There seems to be some confusion by both friends and foes of congestion pricing as to what it actually is. "Congestion pricing" is a term of art that refers to congestion tolls, road pricing or road tolling or other road user fees. It is a concept distinct from charging for parking. The foremost expert on charging more for on-street parking, UCLA professor Donald Shoup, explains as much in the "Congestion Pricing" section of his book The Cost of Free Parking. But if Shoup is not enough, the USDOT’s Federal Highway Administration has provided a handy web site containing its definition of congestion pricing.
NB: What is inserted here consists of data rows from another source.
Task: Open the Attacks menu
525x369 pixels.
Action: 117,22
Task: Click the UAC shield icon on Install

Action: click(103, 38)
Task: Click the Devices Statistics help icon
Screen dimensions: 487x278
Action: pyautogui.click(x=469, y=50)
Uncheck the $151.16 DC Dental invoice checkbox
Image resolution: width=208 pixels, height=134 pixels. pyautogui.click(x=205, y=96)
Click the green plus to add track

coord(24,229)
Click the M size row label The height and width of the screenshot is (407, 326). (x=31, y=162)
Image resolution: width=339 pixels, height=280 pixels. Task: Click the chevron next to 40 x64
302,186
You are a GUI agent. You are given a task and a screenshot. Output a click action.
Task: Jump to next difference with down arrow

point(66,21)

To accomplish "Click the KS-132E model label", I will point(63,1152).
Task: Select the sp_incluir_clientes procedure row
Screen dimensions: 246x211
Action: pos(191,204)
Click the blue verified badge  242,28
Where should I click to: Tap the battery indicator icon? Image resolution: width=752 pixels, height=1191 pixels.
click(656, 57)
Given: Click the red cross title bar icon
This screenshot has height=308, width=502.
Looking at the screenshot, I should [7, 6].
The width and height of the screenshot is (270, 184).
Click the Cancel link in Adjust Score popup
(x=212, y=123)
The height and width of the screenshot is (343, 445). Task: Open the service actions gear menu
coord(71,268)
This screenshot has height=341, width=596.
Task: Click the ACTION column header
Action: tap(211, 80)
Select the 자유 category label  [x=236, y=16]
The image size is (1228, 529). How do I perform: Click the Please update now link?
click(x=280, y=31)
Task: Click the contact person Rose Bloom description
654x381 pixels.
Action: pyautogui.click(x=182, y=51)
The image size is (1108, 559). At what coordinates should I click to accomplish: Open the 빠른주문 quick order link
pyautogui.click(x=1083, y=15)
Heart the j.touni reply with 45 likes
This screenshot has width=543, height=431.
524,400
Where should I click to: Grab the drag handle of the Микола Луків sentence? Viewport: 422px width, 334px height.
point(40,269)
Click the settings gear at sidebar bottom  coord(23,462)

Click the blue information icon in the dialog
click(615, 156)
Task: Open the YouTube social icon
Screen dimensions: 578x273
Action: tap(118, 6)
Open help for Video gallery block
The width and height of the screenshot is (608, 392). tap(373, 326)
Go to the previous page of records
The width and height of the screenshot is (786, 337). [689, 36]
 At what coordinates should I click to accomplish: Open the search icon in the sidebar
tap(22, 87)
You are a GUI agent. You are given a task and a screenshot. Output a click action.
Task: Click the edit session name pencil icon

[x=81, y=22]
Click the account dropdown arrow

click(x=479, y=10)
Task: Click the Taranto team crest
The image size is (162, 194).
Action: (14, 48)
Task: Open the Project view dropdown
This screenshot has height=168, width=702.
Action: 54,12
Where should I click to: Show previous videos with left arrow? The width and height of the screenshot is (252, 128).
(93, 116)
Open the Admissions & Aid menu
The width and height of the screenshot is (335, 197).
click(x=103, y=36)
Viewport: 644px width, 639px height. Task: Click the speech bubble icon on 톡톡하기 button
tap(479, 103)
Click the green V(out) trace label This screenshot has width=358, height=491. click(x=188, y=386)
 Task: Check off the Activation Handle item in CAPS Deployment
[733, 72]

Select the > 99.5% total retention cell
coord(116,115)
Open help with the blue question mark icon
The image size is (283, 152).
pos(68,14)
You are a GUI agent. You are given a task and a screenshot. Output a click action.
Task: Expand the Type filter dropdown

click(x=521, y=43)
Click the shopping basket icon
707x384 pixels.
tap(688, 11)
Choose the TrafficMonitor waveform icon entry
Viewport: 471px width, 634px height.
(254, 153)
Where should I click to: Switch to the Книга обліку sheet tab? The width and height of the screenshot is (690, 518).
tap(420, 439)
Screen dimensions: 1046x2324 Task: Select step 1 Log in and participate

Since the USDOT has promised NYC $354.5 million if it adopts a congestion pricing scheme covering the Central Business District of Manhattan, the agency’s definition of congestion pricing matters.
Here is what USDOT/FHWA says.
There are four main types of pricing strategies
Variably priced lanes, involving variable tolls on separated lanes within a highway, such as Express Toll Lanes or HOT Lanes, i.e. High Occupancy Toll lanes
Variable tolls on entire roadways – both on toll roads and bridges, as well as on existing toll-free facilities during rush hours
Cordon charges – either variable or fixed charges to drive within or into a congested area within a city
Area-wide charges – per-mile charges on all roads within an area that may vary by level of congestion
The U.S. DOT’s Congestion Relief Initiative, of which the Urban Partnership agreement is part, is aimed at promoting congestion pricing and specifically refers to tolling rather than parking. It further focuses the above tolling programs toward the overall goal of relieving congestion.
All of the five cities selected for the congestion initiative are centered around road pricing, though New York’s is by far the most ambitious. Miami and Minneapolis propose building tolled HOT lanes on area highways and San Francisco proposes a new toll cordon on Doyle Drive or variable pricing on the Golden Gate Bridge. San Francisco also includes a value parking program in addition to new tolls.